Los republicanos apelaron a la Corte Suprema y ésta dictaminó que se había acabado el
recuento de los votos y declaró vencedor a George W. Bush.

Lo que entonces sucedió fue tremendo: desde Al Gore hasta el último norteamericano
acataron la decisión del Tribunal Supremo y se acabó la discusión instantáneamente.
Habían hablado los jueces.

Eso pudo suceder porque el sistema judicial norteamericano, con todos sus defectos, y los
tiene, goza de la confianza general de la sociedad, lo que le confiere una inmensa fortaleza
a ese sistema de acceso abierto que hemos mencionado a lo largo de esta charla.

Quiero, para terminar, reforzar exactamente ese concepto.

El éxito de una sociedad depende, en gran medida, de la confianza que generan las
instituciones de derecho en la que los ciudadanos conviven; en su sistema económico y en
la moneda en la que realiza sus transacciones.

Cuando surge una etapa de inseguridad en el mundo, si pueden, las personas y sus ahorros
acumulados marchan inmediatamente a protegerse a países como Estados Unidos,
Inglaterra o Suiza. ¿Por qué?
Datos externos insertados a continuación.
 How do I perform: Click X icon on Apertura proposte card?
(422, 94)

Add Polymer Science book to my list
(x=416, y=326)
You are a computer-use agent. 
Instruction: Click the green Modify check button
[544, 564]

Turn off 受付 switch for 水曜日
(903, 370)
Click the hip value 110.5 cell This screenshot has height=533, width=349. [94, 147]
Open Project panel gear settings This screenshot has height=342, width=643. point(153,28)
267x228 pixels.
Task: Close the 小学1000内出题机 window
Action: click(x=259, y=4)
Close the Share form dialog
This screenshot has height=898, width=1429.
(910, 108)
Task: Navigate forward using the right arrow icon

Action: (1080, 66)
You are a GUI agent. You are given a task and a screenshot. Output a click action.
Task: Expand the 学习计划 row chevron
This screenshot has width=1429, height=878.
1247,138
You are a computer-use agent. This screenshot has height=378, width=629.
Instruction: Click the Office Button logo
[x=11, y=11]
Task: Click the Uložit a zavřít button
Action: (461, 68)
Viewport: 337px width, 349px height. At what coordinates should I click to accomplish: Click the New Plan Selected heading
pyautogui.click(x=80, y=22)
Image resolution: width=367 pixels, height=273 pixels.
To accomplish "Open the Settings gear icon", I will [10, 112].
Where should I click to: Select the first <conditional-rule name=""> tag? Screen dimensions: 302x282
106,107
Porque tienen confianza en sus leyes y en sus instituciones,
seguros todos de que no habrá una acción arbitraria que los prive de sus bienes o de su
vida.

No es en el impetuoso acto revolucionario o en la acción de los caudillos sabelotodo donde


radica el triunfo de las sociedades. Es en el trabajo fecundo de las personas dentro de las
instituciones, por un tiempo muy prolongado y sin sobresaltos ni cambios de las reglas de
juego. Eso es lo que sucede en las sociedades de acceso abierto. Por eso tienen éxito.